Oct 07, 2020

With the advancement and research in modern medicine, we have many useful drugs these days which aid in the treatment, recovery and management of many disorders and diseases. They help in improving the overall quality of life. 

Medicines can cure and treat many health problems. But have you ever wondered why doctors and medical experts advise us to consume some medications empty stomach and some with meals? It is due to the reason that diet and lifestyle affects the absorption rate of medications to a great extent. At times, the foods we eat can either interfere with the drug metabolism or may enhance the absorption. 

Hence, in this article, we will discuss nutrient drug interaction which means the specific changes caused in the absorption or metabolism of medicine, in the presence of dietary nutrients. The effect may either increase, decrease or result in the production of a new effect. 

Nutrient drug interaction consequence might occur due to the following reasons -

  1. Delayed gastric emptying
  2. Changes in the gastrointestinal pH
  3. Binding of different components of the drug
  4. Competition with nutrients for binding sites


  1. Calcium containing dairy products have shown to decrease the absorption of certain antibiotics like tetracycline, therefore, consuming them together should be avoided.
  2. People who are on antidepressant medicines should avoid excess intake of foods rich in tyramine like cheese, bananas, yoghurt and cured meats. It is because tyramine acts as a vasoconstrictor and augments blood pressure.
  3. People on anticoagulants and blood-thinning medications like warfarin, should avoid consuming them with vitamin K rich foods such as green leafy vegetables, tomatoes, etc. as these can decrease the anticoagulant effect of medicines. Vitamin K is required by our body for blood clotting.
  4. People taking psychotropics should avoid taking them with grapefruit juice as it alters the disposition of the drug. Grapefruit juice has also shown to slow the absorption of thyroxine medicine. 
  5. Liquorice extract is known to increase sodium retention and potassium depletion, and excess is not suitable for people on antihypertensive medications. A person should not take more than one cup of liquorice tea per day.
  6. Medications containing acetaminophen are used to treat fever and mild pain. It should preferably be taken on an empty stomach as food may lessen the absorption.
  7. Alcohol intake should be avoided with bronchodilators as it may increase the risk of side effects like headache, vomiting and nausea.
  8. The bio-availability of anti-tubercular drugs taken for the treatment of tuberculosis is increased when taken with meals except for high-fat meals. 
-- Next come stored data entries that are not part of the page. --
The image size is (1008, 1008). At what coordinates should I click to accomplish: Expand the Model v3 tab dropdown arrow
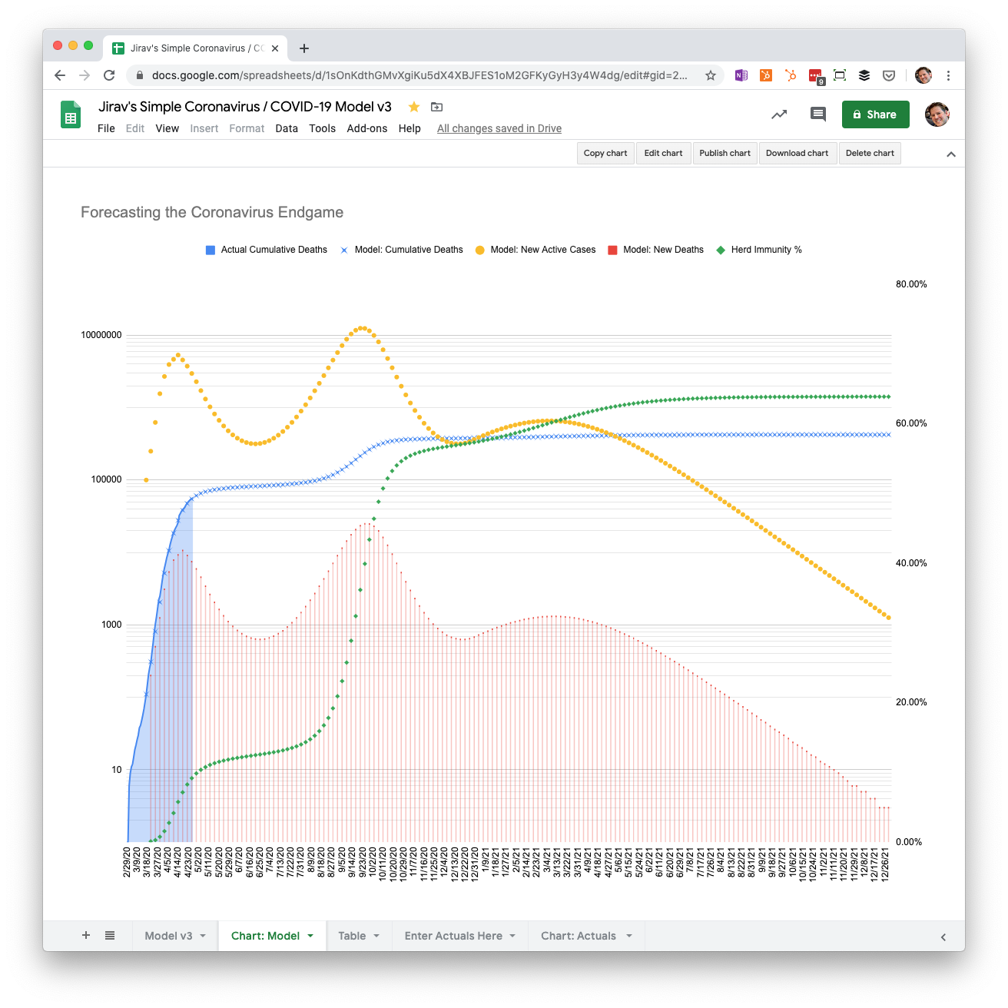(203, 936)
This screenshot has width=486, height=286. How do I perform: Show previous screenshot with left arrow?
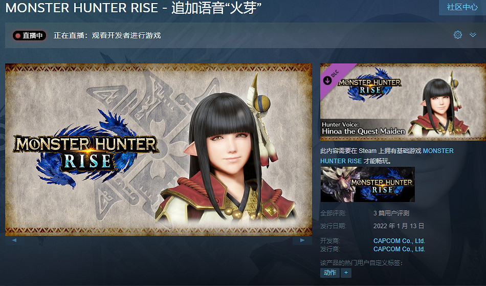(x=14, y=240)
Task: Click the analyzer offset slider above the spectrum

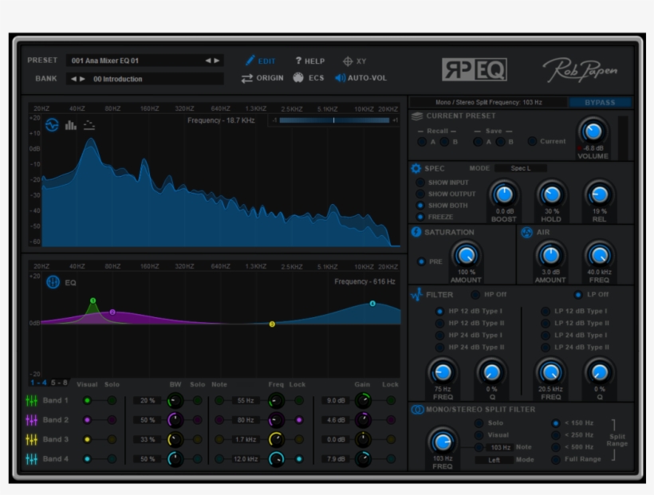Action: (x=333, y=121)
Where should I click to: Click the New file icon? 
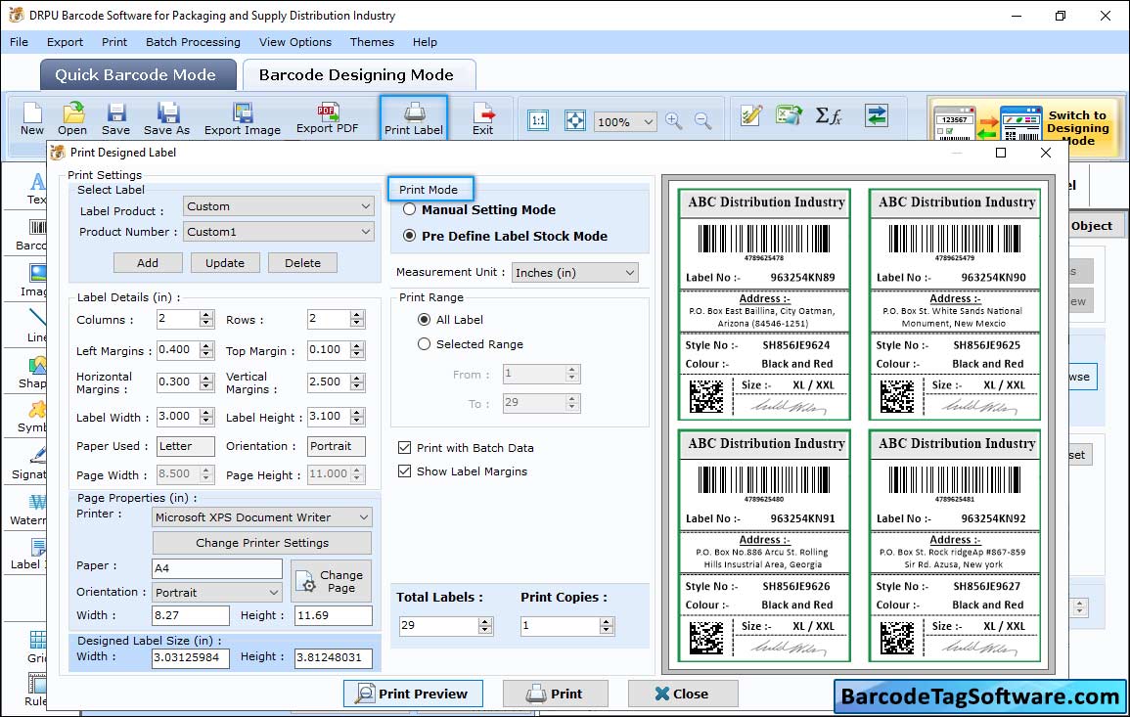32,113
  1. Prolonged use of antacids has shown to diminish phosphate levels in the body. It can also lead to vitamin D deficiency, increasing the risk of osteoporosis.
  2. Excessive use of diuretics causes loss of electrolytes from the body mainly potassium. It may affect normal heart functioning hence diet should contain potassium-rich foods like banana, coconut water, oranges, tomato, sweet potatoes and raisins.
  3. Women taking contraceptive pills become more prone to develop vitamin D and folate deficiency, hence diet should be rich in foods like amla, guava, kiwi, citrus fruits, green leafy vegetables, broccoli and asparagus.
  4. The risk of vitamin D and folic acid deficiencies are also increased among people on anticonvulsant drugs for seizures.
  5. Some drugs for gout might also alter vitamin B12 absorption, hence diet should be enriched accordingly or opting for a supplement is another alternative. 
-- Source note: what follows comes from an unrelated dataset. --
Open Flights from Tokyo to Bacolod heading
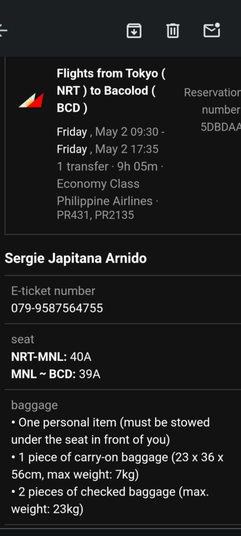241x536 pixels. click(111, 91)
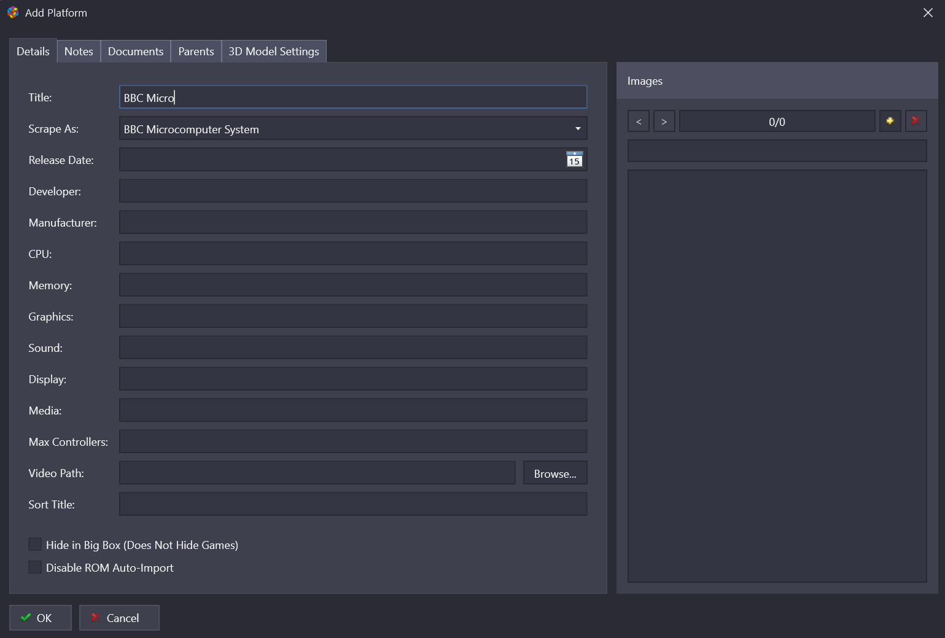
Task: Confirm with the OK button
Action: tap(40, 618)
Hence, it can be seen that only some nutrients can affect the drug absorption but these drugs can also amend the utilisation of nutrients in the body. At times, it has been observed that people who are on regular medications may complain of anorexia, nausea, vomiting, changes in the gastrointestinal tract, taste changes, dry or soreness in the mouth. However, this interaction may vary from person to person depending upon age, lifestyle and other associated factors. Therefore, one should avoid consuming OTC medications regularly. It is better to consult a physician and take medication if required as per prescribed dosage and timing. 


  • Bushra, R., Aslam, N., & Khan, A. Y. (2011). Food-drug interactions. Oman medical journal26(2), 77–83.
  • Chan L. N. (2013). Drug-nutrient interactions. JPEN. Journal of parenteral and enteral nutrition37(4), 450–459.